TASK BRIEF
Copy word for word every line from the one containing "This screenshot has width=1133, height=513." through the end of the records, leaving out the pictures.
-------
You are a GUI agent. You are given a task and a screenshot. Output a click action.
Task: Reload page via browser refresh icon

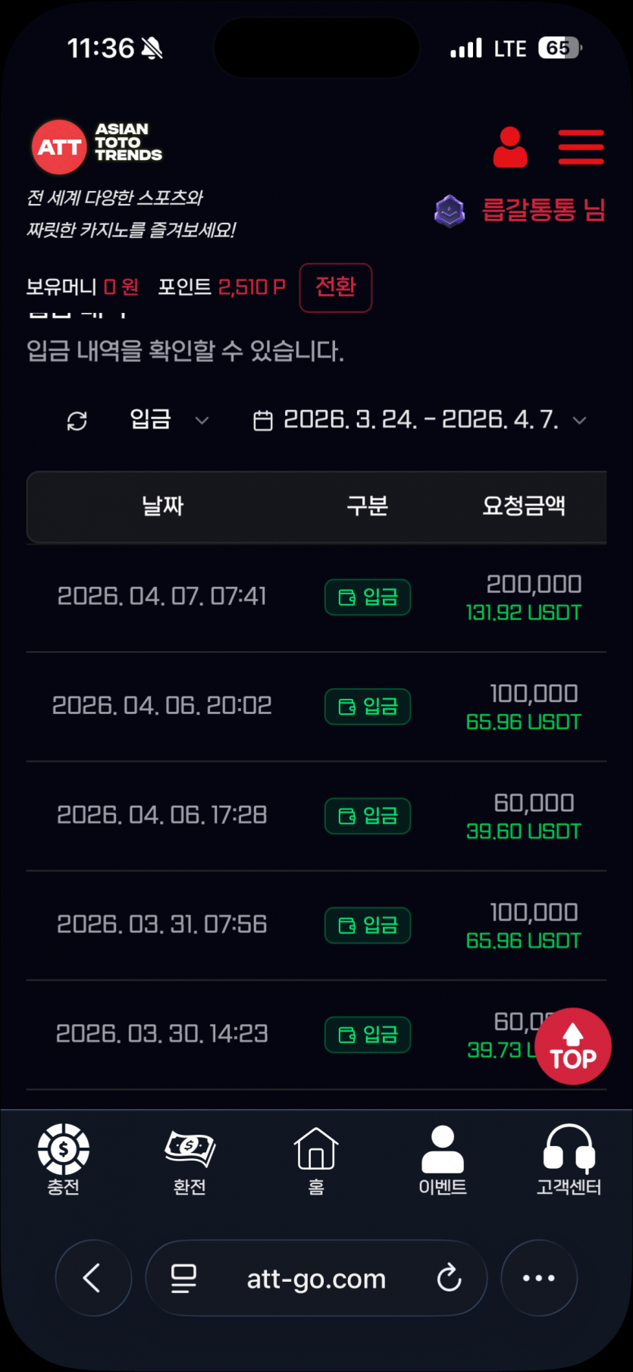pos(449,1278)
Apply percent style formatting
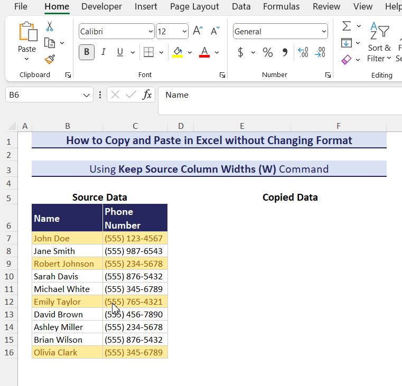 268,52
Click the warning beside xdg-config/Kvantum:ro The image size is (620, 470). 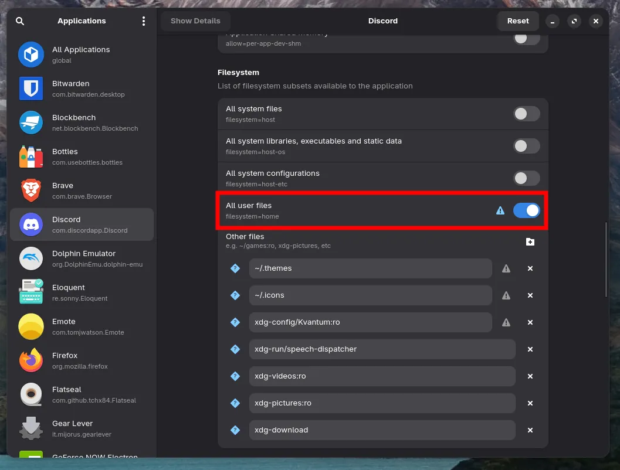click(506, 322)
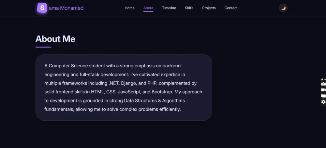
Task: Click the About Me heading
Action: click(55, 39)
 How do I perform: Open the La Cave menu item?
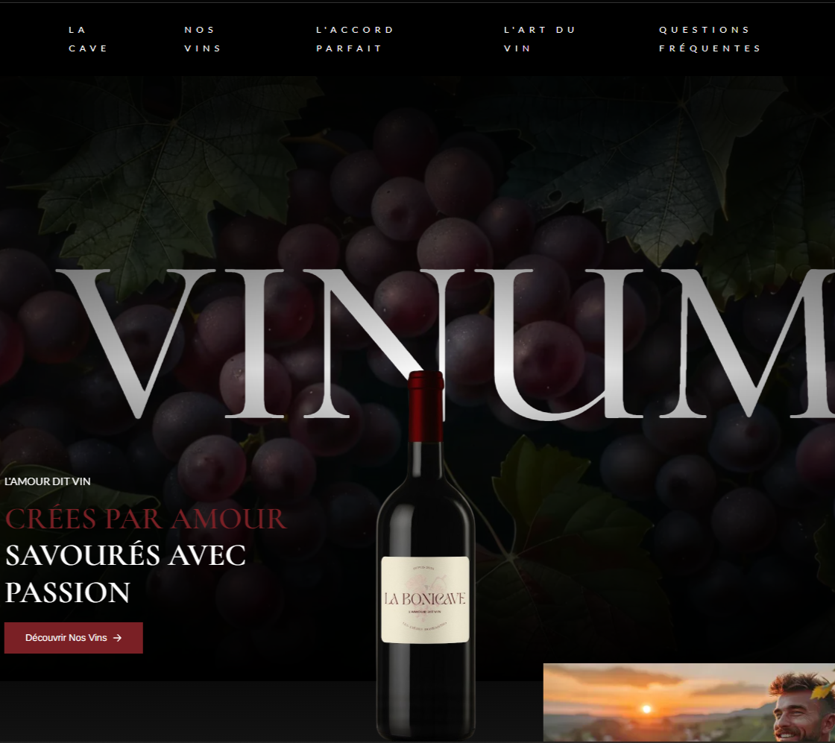click(x=89, y=39)
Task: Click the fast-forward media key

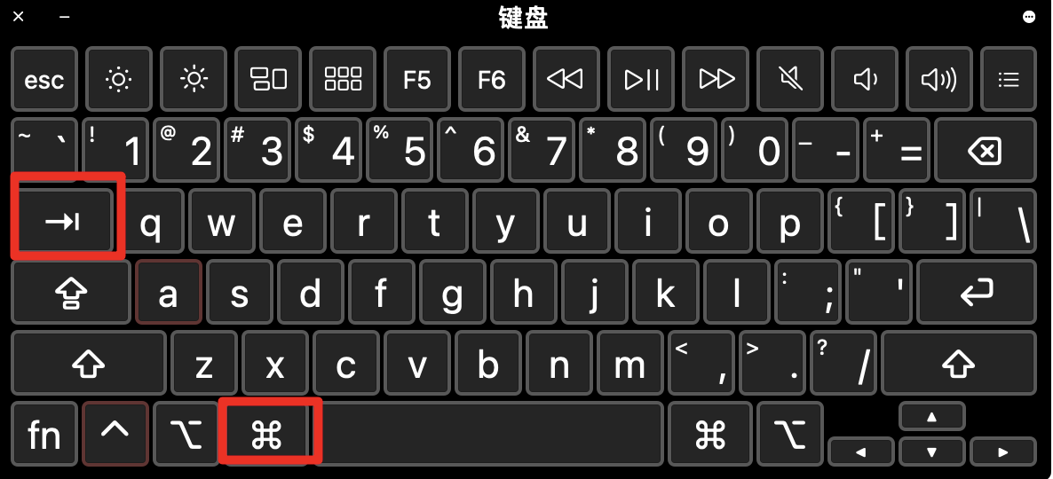Action: pyautogui.click(x=716, y=79)
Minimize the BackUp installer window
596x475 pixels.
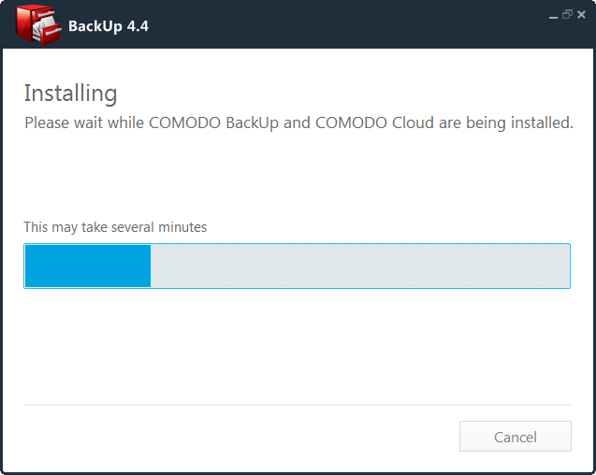click(554, 16)
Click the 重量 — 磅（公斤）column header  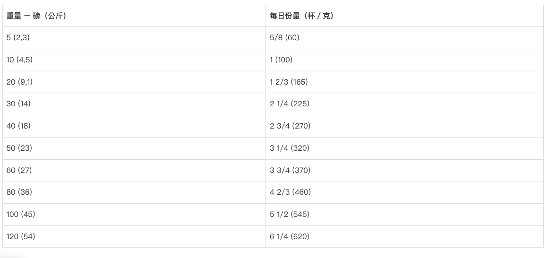point(36,16)
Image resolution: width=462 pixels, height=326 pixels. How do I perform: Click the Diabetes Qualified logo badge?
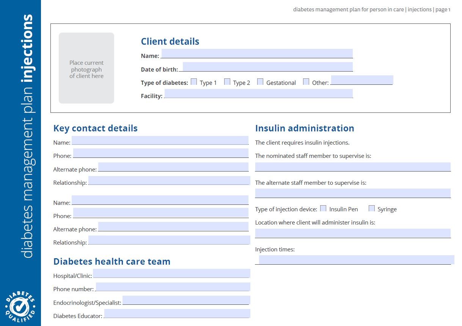20,306
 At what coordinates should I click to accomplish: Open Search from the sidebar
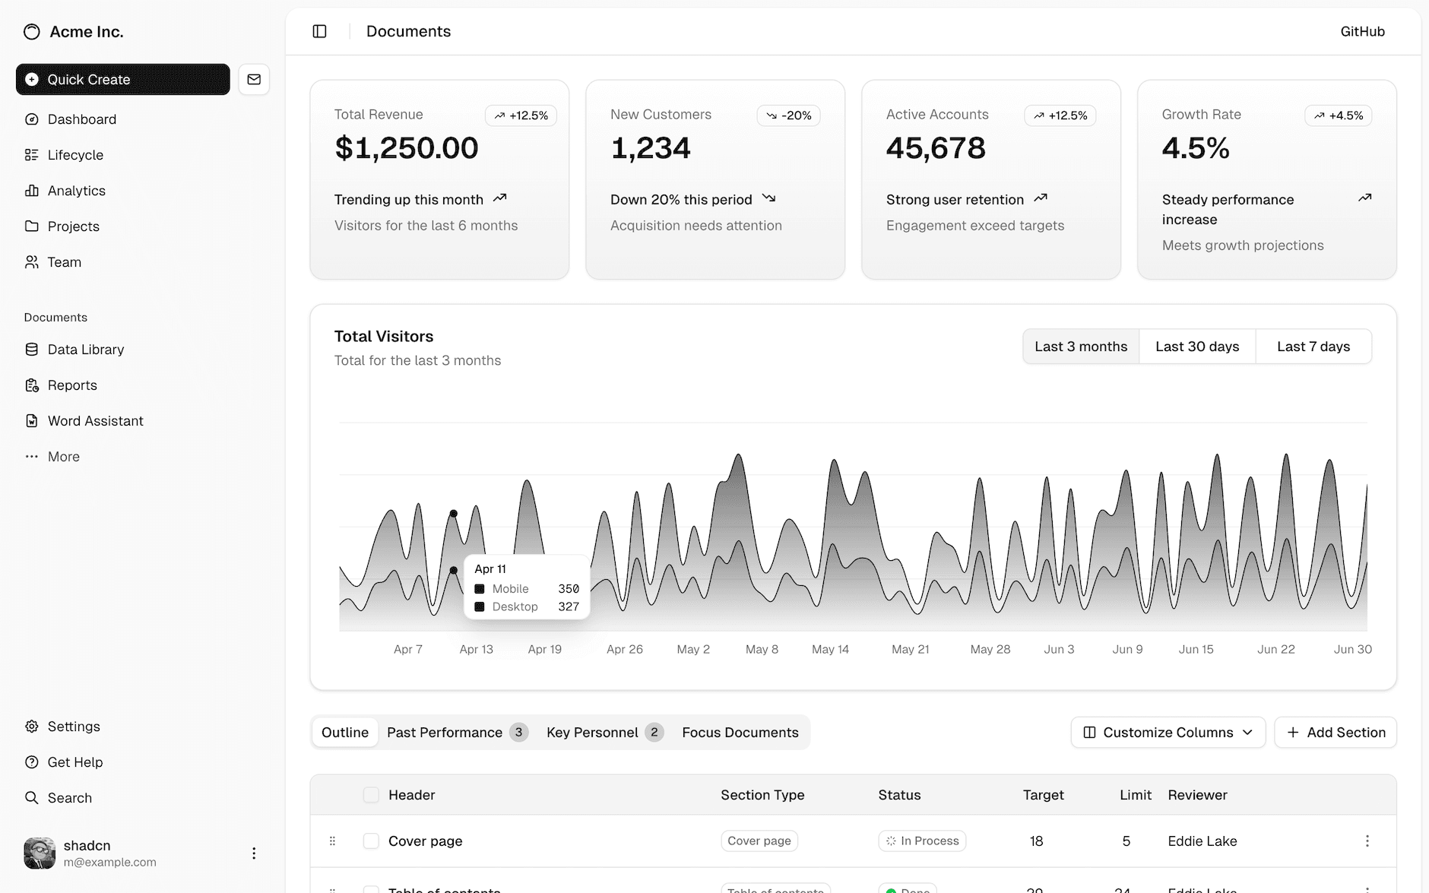(70, 797)
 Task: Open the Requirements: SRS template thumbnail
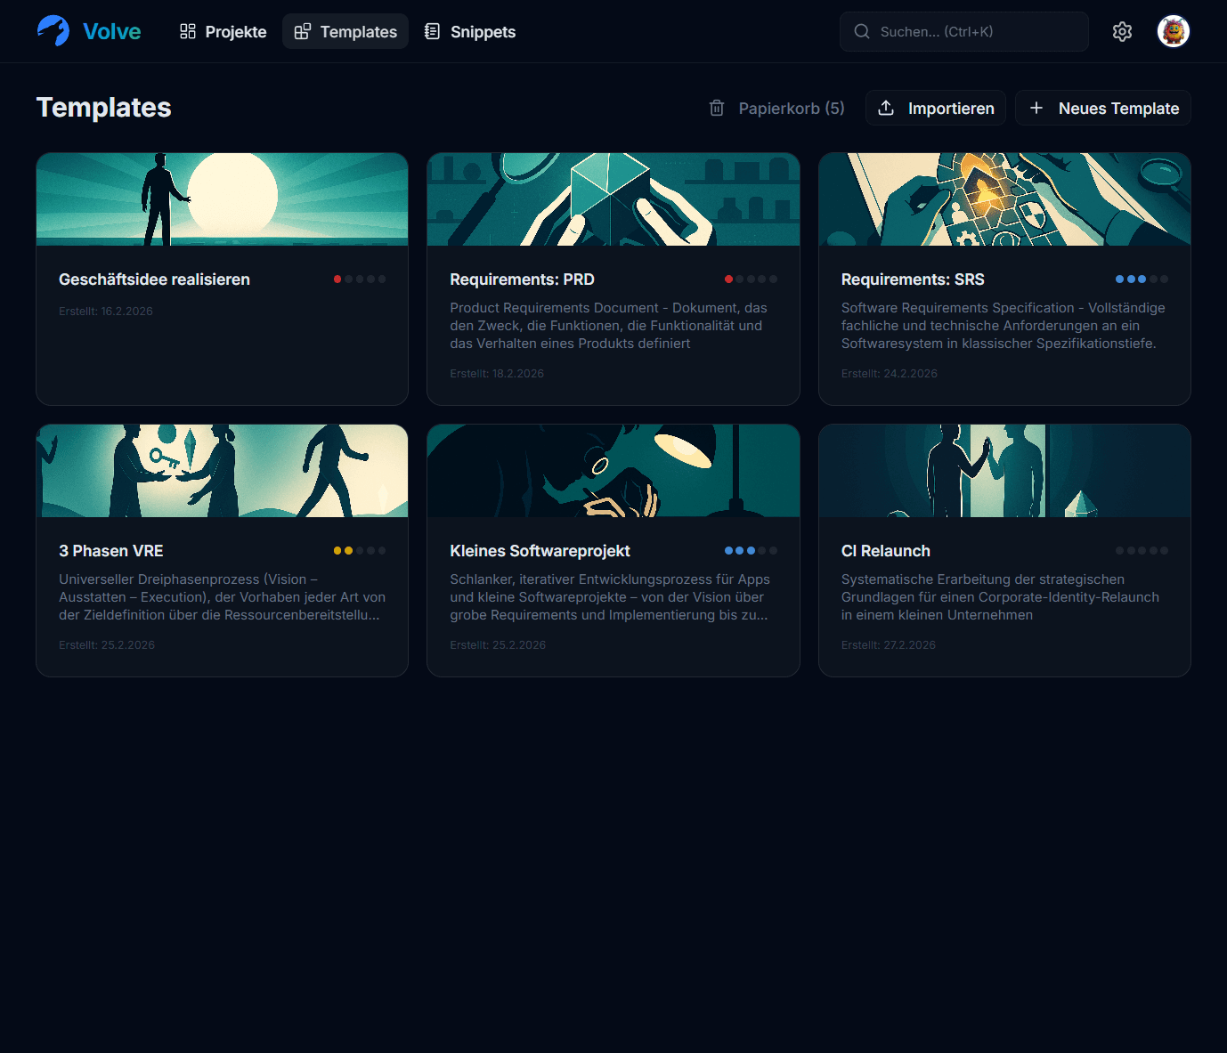(1004, 199)
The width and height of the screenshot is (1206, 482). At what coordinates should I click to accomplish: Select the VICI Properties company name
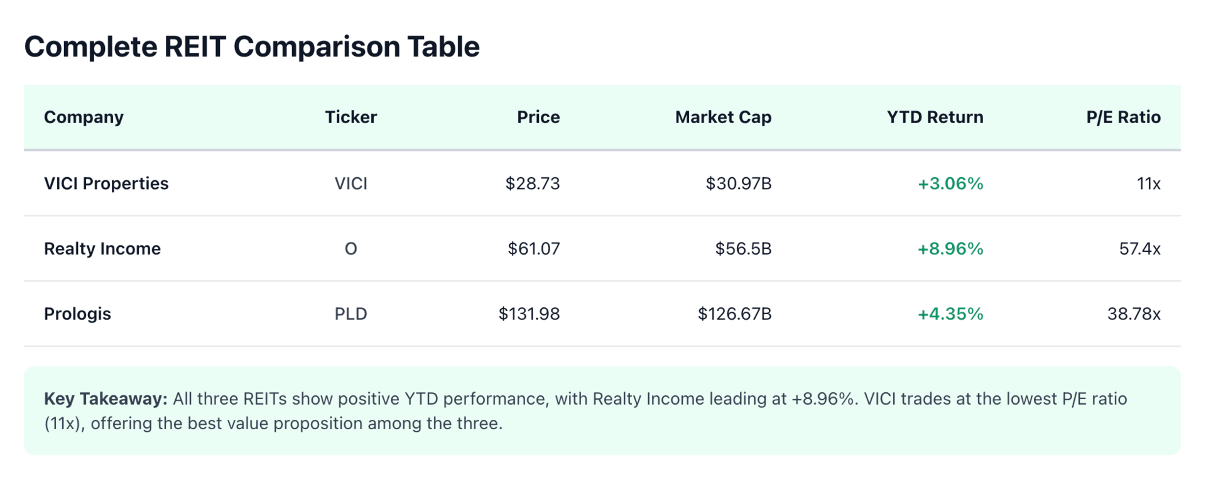coord(106,183)
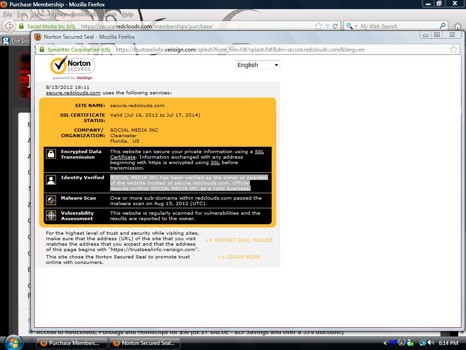Click the Firefox home icon

[457, 26]
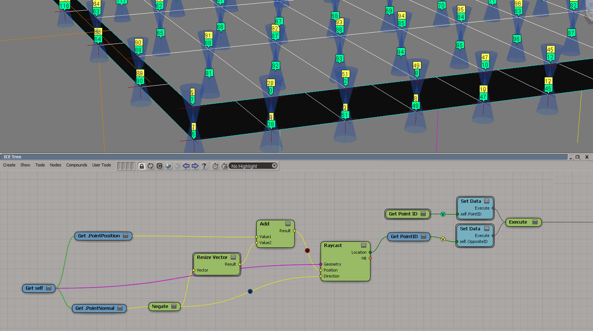Viewport: 593px width, 331px height.
Task: Select the Get self node
Action: pyautogui.click(x=34, y=288)

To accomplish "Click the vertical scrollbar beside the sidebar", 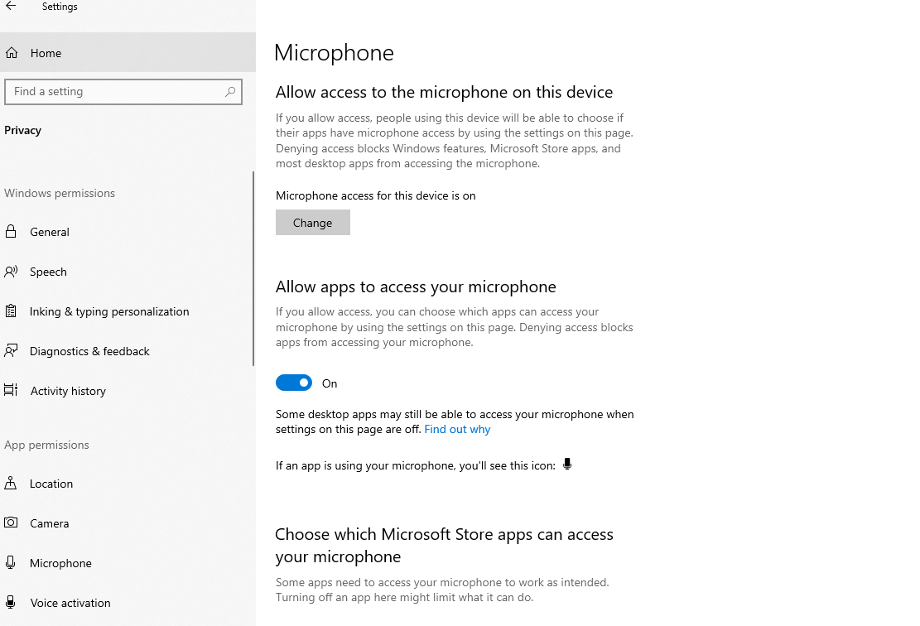I will [253, 265].
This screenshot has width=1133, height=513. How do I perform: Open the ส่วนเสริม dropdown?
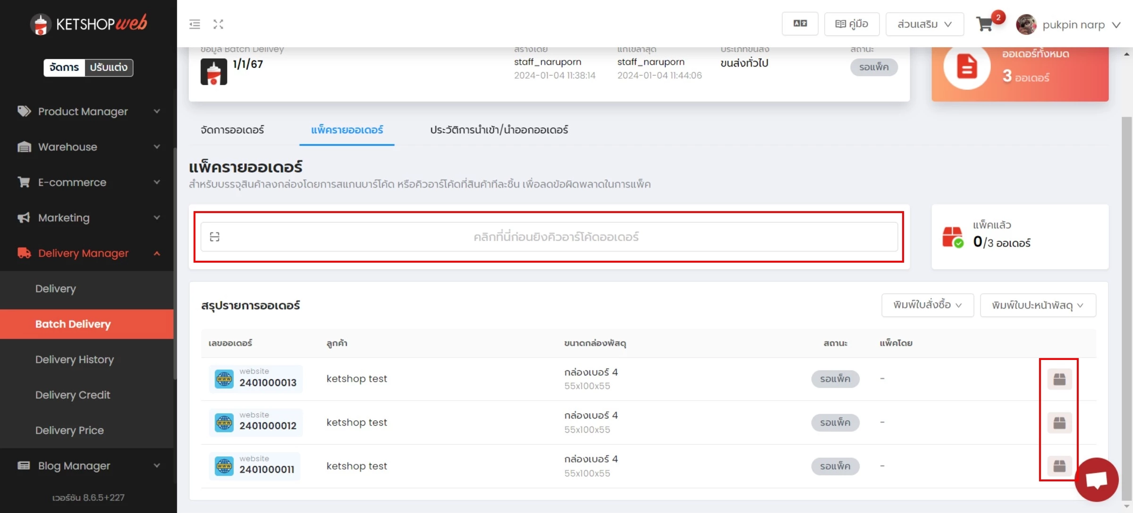924,24
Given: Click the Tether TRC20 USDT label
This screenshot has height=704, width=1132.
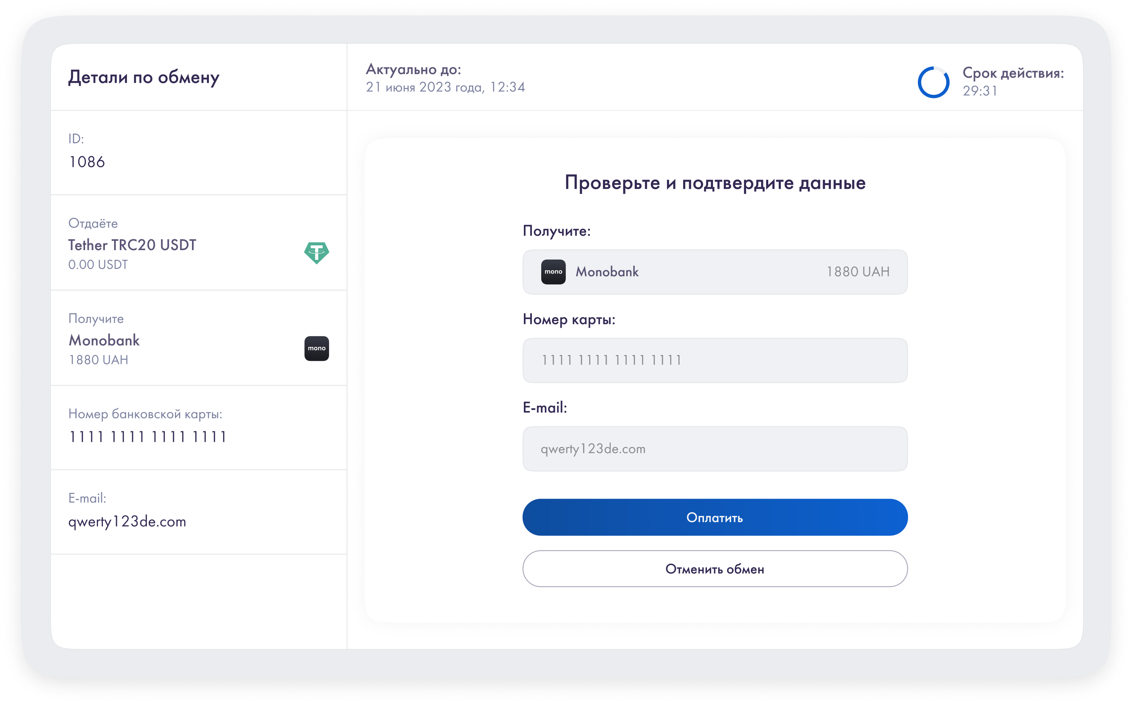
-------
FINISHED ANSWER
This screenshot has width=1133, height=513. How do I perform: Open the ส่วนเสริม dropdown?
924,24
Given: Click the Tether TRC20 USDT label
This screenshot has height=704, width=1132.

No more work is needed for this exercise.